In the meantime, Sidhu has pursued his strategy of acquiring other banks, with the support of the entire board, including Jaindl. In 1994, Sovereign snapped up three thrifts. Sidhu added three more institutions in 1995. But the recent acquisitions doubled the amount of goodwill Sovereign is carrying on its books, to $129 million, by Mar. 31 of this year. That, in turn, lowered Sovereign's capital. The ratio of tangible equity to assets fell from 3.75% at the end of 1994 to 2.74% by Mar. 31. Sovereign sold $100 million worth of convertible preferred stock in May to shore up its capital base. "There's never been a capital problem," says Sidhu, who plans more acquisitions.
By spring of this year, Jaindl had had enough. He resigned just four days after being reelected at the annual meeting. Jaindl says he was frustrated, claiming Sidhu wasn't disclosing proposals he may have been receiving from other banks. "Jay would keep all these things to himself," says Jaindl. Sidhu insists he never kept anything from the board.
Few directors expect Jaindl to sit idly by after the standstill agreement expires in July. He may not be able to get the kind of lucrative deal available in 1993. Suitors are more frugal these days. But Jaindl isn't a quitter. Sidhu may have triumphed in the first battle. The war at Sovereign rages on.

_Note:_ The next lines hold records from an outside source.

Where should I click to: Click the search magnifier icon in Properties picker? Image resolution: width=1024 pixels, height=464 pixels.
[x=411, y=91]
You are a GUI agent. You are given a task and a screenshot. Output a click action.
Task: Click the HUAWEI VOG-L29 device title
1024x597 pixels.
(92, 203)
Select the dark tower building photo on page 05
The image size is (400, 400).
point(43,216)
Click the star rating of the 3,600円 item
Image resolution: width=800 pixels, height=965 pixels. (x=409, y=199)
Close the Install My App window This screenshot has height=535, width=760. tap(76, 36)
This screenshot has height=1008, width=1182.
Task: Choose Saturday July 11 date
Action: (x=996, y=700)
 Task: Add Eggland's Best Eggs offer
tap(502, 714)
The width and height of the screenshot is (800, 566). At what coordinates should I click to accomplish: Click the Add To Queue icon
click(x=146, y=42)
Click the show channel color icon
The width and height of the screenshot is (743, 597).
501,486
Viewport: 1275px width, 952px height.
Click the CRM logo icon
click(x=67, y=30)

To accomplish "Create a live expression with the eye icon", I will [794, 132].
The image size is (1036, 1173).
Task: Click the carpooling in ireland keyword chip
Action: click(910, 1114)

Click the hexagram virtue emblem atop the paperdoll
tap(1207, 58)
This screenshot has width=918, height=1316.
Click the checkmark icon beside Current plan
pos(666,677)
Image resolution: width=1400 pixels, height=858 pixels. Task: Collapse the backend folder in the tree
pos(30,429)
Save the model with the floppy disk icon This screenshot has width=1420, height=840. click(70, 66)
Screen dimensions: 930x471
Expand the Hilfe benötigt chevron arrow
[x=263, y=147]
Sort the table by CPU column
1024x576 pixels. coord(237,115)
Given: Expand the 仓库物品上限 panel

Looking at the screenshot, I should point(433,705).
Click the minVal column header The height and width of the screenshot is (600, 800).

SOVEREIGN'S BOARDROOM SAGA
The sale issue lingers, but the bloom is off: Some say prices for savings banks peaked in '93
JUNE, 1993 In the midst of bank consolidation, Chairman Frederick Jaindl tells CEO Jay Sidhu he wants the company sold in six months. Sidhu argues for independence, and the eight-member board splits down the middle.
OCTOBER, 1993 First Fidelity sends a letter to Jaindl and board suggesting a potential purchase. The inquiry is not pursued, Jaindl says. Sidhu says he never received a firm offer.
NOVEMBER, 1993 Jaindl calls a meeting to add a tie-breaking ninth director and to hire an investment banker. Board splits 4-4. Jaindl invalidates Sidhu's vote, a move later disallowed by company lawyers.
DEC. 20, 1993 Jaindl and others are sued by Sovereign, which accuses them of seeking to force a sale of the bank. Jaindl files a counterclaim, charging that Sidhu didn't consider all options available to Sovereign.
JAN. 18, 1994 The two sides settle suits, agreeing to stop hostilities and halt any talk of merger for 18 months. As part of the terms, a ninth director is added, and the bank pays more than $1 million in legal costs for both parties.
APR. 24, 1995 Jaindl quits, citing an "ineradicable sense of mistrust and hostility" in his letter to board. He also expresses concern about Sovereign's weaker capital base after recent acquisitions.
JULY 18, 1995 Memo of understanding freezing hostilities is due to expire, freeing Jaindl to press for a sale or other changes at the bank.